The Board of Directors are responsible for overseeing the company’s financial reporting process.

Auditor’s Responsibility for the audit of standalone financial statements

Our objectives are to obtain reasonable assurance about whether the standalone financial statements as a whole are free from material misstatement, whether due to fraud or error, and to issue an auditor’s report that includes our opinion. Reasonable assurance is a high level of assurance, but is not a guarantee that an audit conducted in accordance with SAs will always detect a material misstatement when it exists. Misstatements can arise from fraud or error and are considered material if, individually or in the aggregate, they could reasonably be expected to influence the economic decisions of users taken on the basis of these standalone financial statements.

As part of an audit in accordance with SAs, we exercise professional judgment and maintain professional skepticism throughout the audit. We also:

^ Identify and assess the risks of material misstatement of standalone financial statements, whether due to fraud or error, design and perform audit procedures responsive to those risks, and obtain audit evidence that is sufficient and appropriate to provide a basis for our opinion. The risk of not detecting a material misstatement resulting from fraud is higher than for one resulting from error, as fraud may involve collusion, forgery, intentional omissions, misrepresentations, or the override of internal control.

^ Obtain an understanding of internal financial controls relevant to the audit in order to design audit procedures that are appropriate in the circumstances.

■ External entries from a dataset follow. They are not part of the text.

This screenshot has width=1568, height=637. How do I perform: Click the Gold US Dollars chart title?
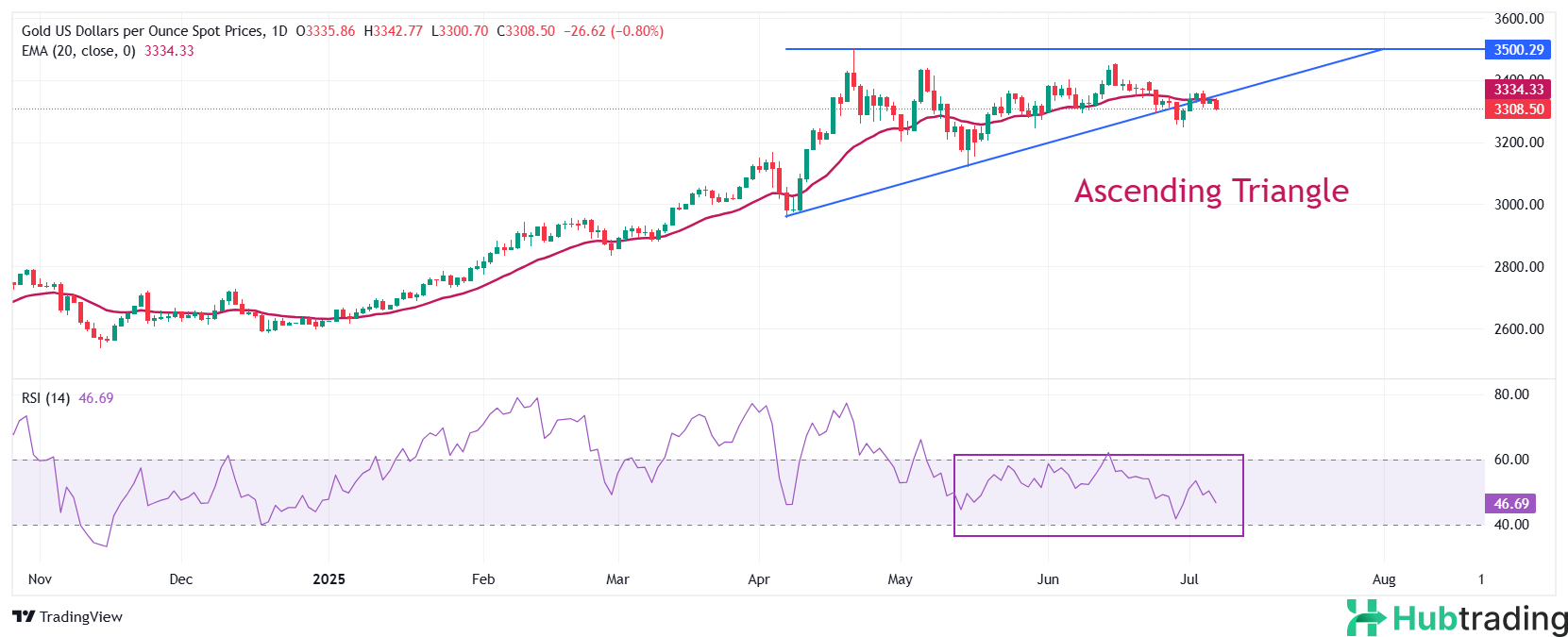pos(143,31)
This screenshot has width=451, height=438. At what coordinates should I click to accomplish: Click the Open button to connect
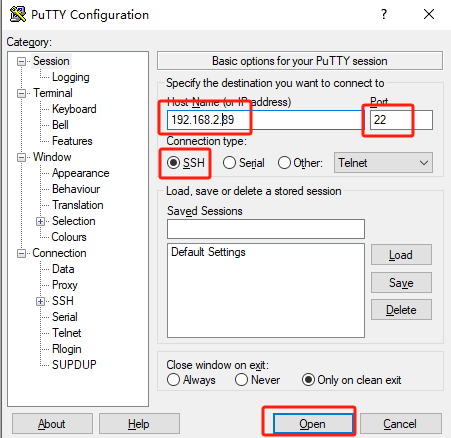[313, 424]
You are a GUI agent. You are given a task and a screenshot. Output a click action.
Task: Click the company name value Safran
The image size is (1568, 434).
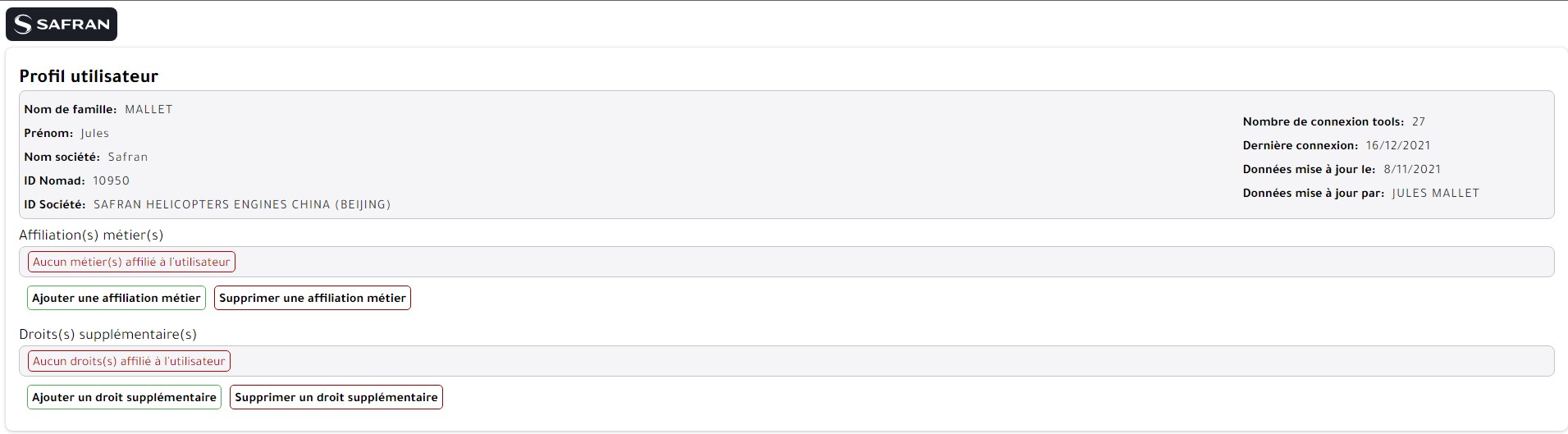tap(128, 157)
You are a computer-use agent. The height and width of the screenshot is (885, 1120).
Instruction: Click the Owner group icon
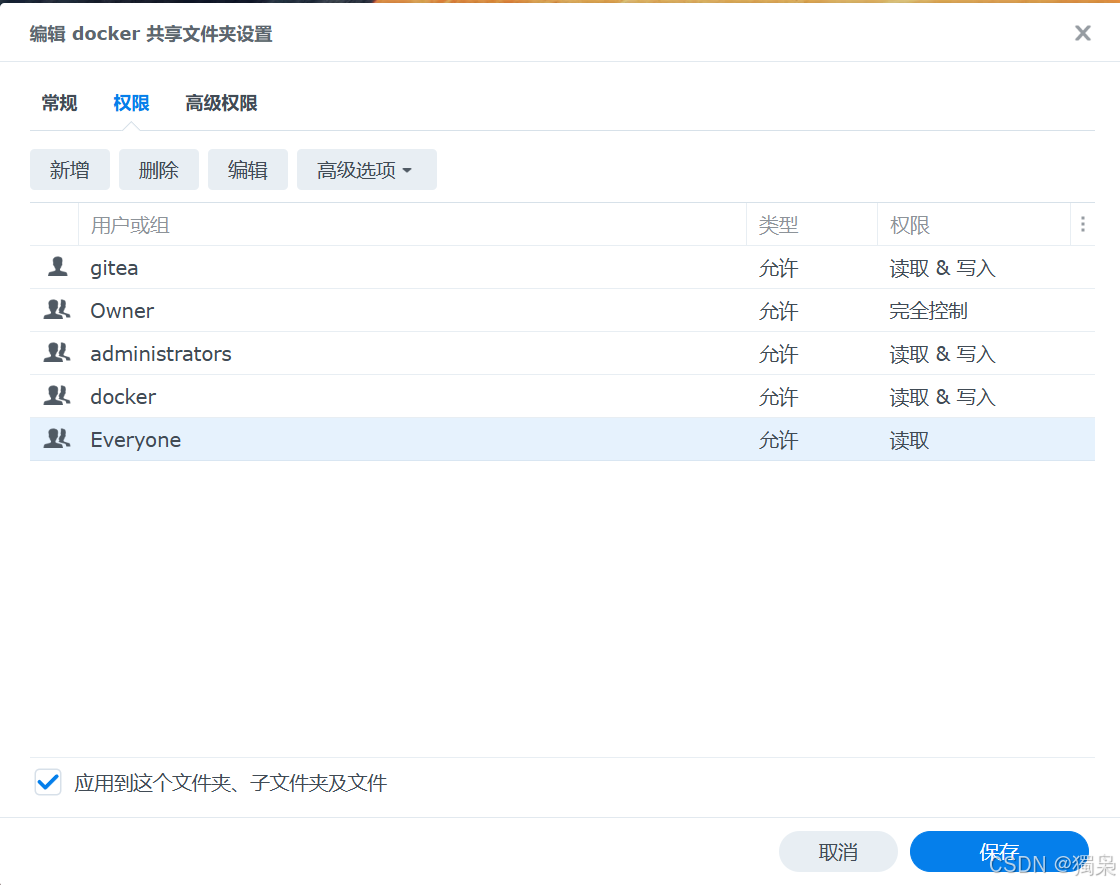(57, 311)
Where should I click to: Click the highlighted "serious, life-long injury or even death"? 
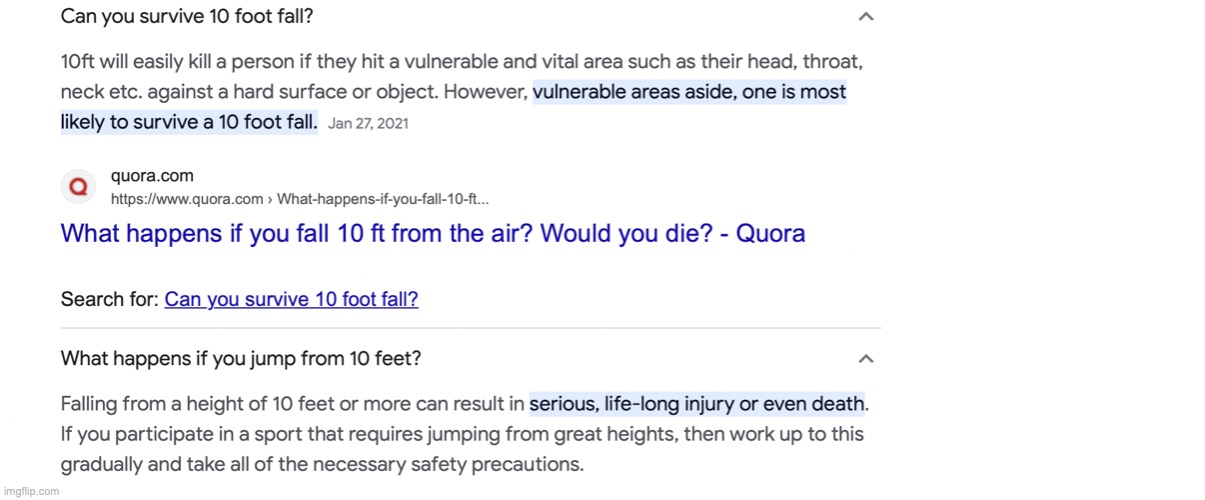tap(697, 404)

Under section 143(3)(i) of the Act, we are also responsible for expressing our opinion on whether the Company has adequate internal financial controls system in place and the operating effectiveness of such controls.

^ Evaluate the appropriateness of accounting policies used and the reasonableness of accounting estimates and related disclosures made by management.

^ Conclude on the appropriateness of management’s use of the going concern basis of accounting and, based on the audit evidence obtained, whether a material uncertainty exists related to events or conditions that may cast significant doubt on the Company’s ability to continue as a going concern. If we conclude that a material uncertainty exists, we are required to draw attention in our auditor’s report to the related disclosures in the financial statements or, if such disclosures are inadequate, to modify our opinion. Our

conclusions are based on the audit evidence obtained up to the date of our auditor’s report. However, future events or conditions may cause the Company to cease to continue as a going concern.

^ Evaluate the overall presentation, structure and content of the standalone financial statements, including the disclosures, and whether he standalone financial statements represent the underlying transactions and events in a manner that achieves fair presentation.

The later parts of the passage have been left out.